Nicht nur Kunden, sondern auch Partner sollen IBM als Lösungsanbieter erfahren - die bisherige Aufteilung nach Sparten, also Server, Storage, Software mit den Schwerpunkten Middleware, Systemmanagement und Entwicklerwerkzeuge, des Weiteren Groupware sowie Services, sei, wenn es nach Plan geht, Geschichte.

Natürlich wissen die IBM-Manager, dass es nicht damit getan ist, sich einfach ein neues Schild vor die Brust zu hängen. Damit das "IBM one" genannte Vorhaben auch Wirklichkeit wird, "müssen viele Prozesse genau betrachtet und neu definiert werden", erklärte die STG-Verantwortliche Martina Köderitz gegenüber ChannelPartner.

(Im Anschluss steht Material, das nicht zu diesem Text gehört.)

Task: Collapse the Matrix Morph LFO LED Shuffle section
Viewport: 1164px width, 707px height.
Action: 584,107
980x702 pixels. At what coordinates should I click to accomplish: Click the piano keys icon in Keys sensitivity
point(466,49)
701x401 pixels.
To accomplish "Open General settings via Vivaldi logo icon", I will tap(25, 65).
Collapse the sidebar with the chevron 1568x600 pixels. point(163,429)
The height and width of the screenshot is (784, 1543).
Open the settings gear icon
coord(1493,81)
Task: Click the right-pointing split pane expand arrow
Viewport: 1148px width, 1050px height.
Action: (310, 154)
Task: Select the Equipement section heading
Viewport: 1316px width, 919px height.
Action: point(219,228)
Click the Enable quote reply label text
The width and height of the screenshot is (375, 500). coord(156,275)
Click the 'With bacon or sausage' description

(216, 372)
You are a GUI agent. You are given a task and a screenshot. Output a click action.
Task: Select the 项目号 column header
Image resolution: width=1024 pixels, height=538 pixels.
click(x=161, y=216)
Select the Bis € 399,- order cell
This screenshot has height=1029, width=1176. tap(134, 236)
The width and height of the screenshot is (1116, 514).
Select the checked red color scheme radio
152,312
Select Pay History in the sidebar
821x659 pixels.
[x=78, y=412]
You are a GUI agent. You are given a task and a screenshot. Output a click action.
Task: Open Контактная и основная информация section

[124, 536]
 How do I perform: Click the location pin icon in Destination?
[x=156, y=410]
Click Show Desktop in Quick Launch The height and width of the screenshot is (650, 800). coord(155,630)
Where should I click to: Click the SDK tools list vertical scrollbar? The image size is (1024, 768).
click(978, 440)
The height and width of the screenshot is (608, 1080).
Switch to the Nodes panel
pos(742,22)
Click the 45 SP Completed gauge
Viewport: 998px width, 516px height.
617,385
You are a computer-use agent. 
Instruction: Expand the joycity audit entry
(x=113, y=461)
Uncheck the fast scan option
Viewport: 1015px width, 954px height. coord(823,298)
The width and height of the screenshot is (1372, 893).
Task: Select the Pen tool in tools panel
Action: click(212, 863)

Nach "außen" werden aber Kunden entweder zur hauseigenen Serviceabteilung gelenkt oder, wenn es sich um Unternehmen mit bis zu 1.000 Mitarbeitern handelt, zu Partnern, und diese wiederum, zusammen mit den Kunden, zu einem der sechs "Partnership Solution Center" in Deutschland.

Mittelstandskunden gewinnen

Dass sich IBM-Partner weiter auf den Mittelstand konzentrieren sollen, überraschte in Hamburg kaum. "Wir sind im Mittelstand unterrepräsentiert", sagte beispielsweise Köderitz und kündigte an, mit Kundeninitiativen wie etwa "Client Value", mit den "richtigen Themen", mehr Server über den indirekten Kanal verkaufen zu wollen.

Ähnliches erklärte Software-Chef Krause. Ihm zufolge sind die Voraussetzungen für Partner "so gut wie nie". Die Softwaresparte werde in diesem Jahr "60 neue Produkte bringen", und "sehr eng mit den Partnern zusammenarbeiten". Er erwarte sich ein Gesamtwachstum von 35 Prozent und mehr.

Allein Thomas Fell, der die ehemalige SMB-Sparte unter dem Namen General Business führt, gab vor den Partnern zu, dass der Mittelstandsmarkt eigene, von Stutt-gart aus kaum zu steuernde Gesetze habe. "Der Markt ist spannend, eigenwillig, schrullig." Mit dem gebotenen Sarkasmus wies er darauf hin, dass IBM auch heißen könne: "Ich Bin Mittelstand". Dass die Partner nicht sofort per Applaus auf diese Benennung reagierten, ist verständlich. Aber sie verstanden, dass man sich bei IBM jetzt um lokale Nähe und Kundenansprache gemäß deren Sprachgebrauch bemühen wird.

"Ein spannendes Programm", kommentierte ein Partner das Gehörte. Recht hat er.